Schicksalswahl als Dauerbrenner

Präsidentschaftswahl in Österreich. Gerät das Land auch ins autoritäre Fahrwasser à la Trump & Orban? Oder kann der Aufstieg der Rechten abgewehrt werden?

Vorwärts, Berlin 2016

Es wird wohl wieder eine Art von Herzschlagfinish werden, so es in Österreich am Sonntag letztendlich doch gelingt, die Stichwahl zur Bundespräsidentschaft ordentlich über die Bühne zu bringen. Wie schon im Mai stehen sich der ehemalige Vorsitzende der Grünen, Alexander van der Bellen und Norbert Hofer gegenüber, eine der Frontfiguren der rechtsradikalen Freiheitlichen.
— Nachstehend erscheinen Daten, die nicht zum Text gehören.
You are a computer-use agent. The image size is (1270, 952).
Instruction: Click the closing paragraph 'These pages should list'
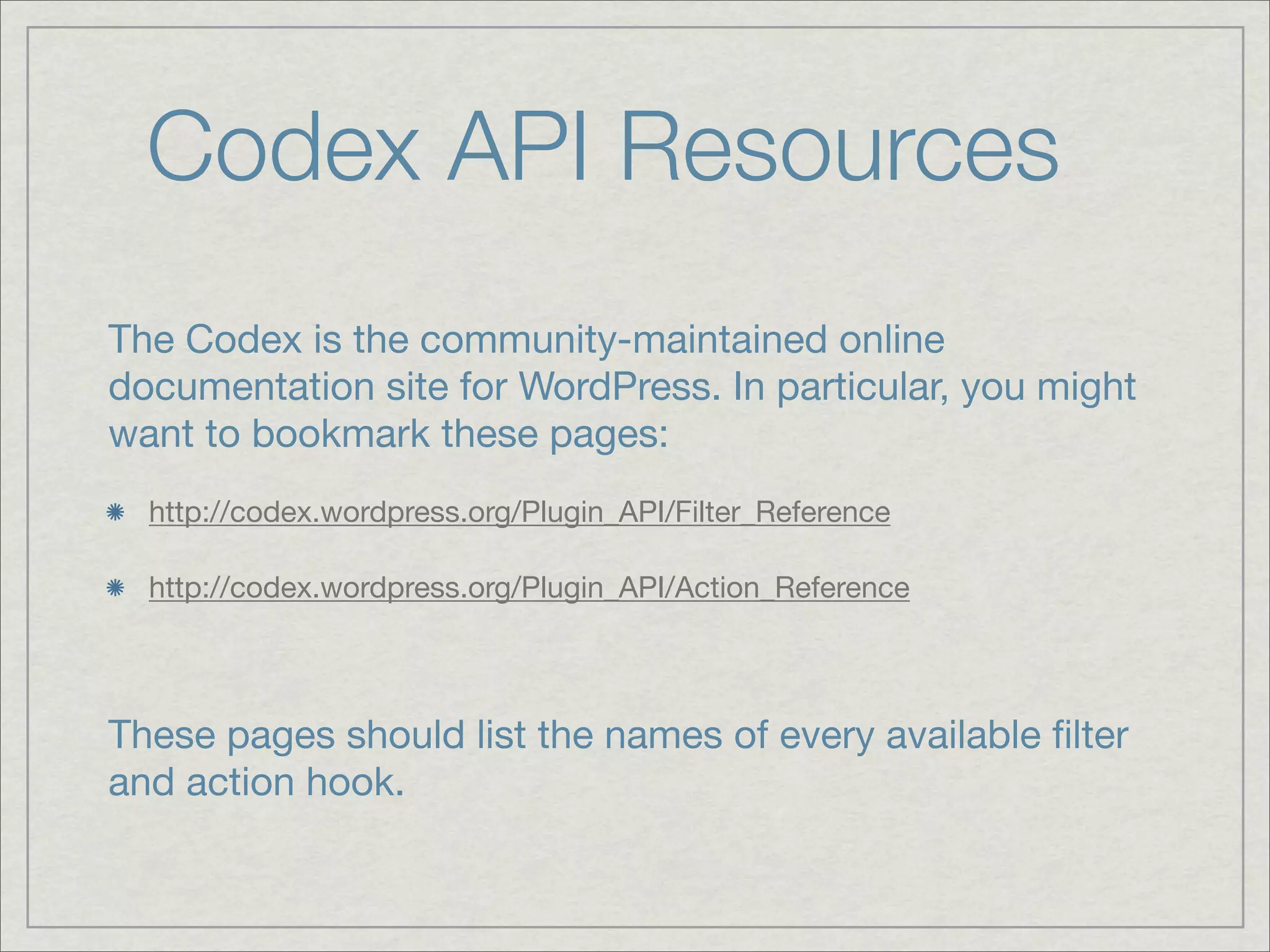pyautogui.click(x=618, y=735)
Seinerzeit hatte van der Bellen hauchdünn gewonnen, erst nach Auszählung der Briefwahlkuverts lag er um 30.000 Stimmen voran. Wegen diverser Ordnungswidrigkeiten beim Auszählen hob der Verfassungsgerichtshof das Ergebnis aber auf, obwohl die Verfahrensmängel keinerlei Auswirkungen auf das Ergebnis hätten haben können. Der Kuriosa nicht genug, platzte der erste Wiederholungstermin, weil die Briefwahlkuverts reihenweise auseinander fielen – der Klebstoff hielt nicht. So läuft der Wahlkampf nun schon beinahe ein Jahr, wenn nun endlich entschieden wird, wer nächster Bundespräsident wird.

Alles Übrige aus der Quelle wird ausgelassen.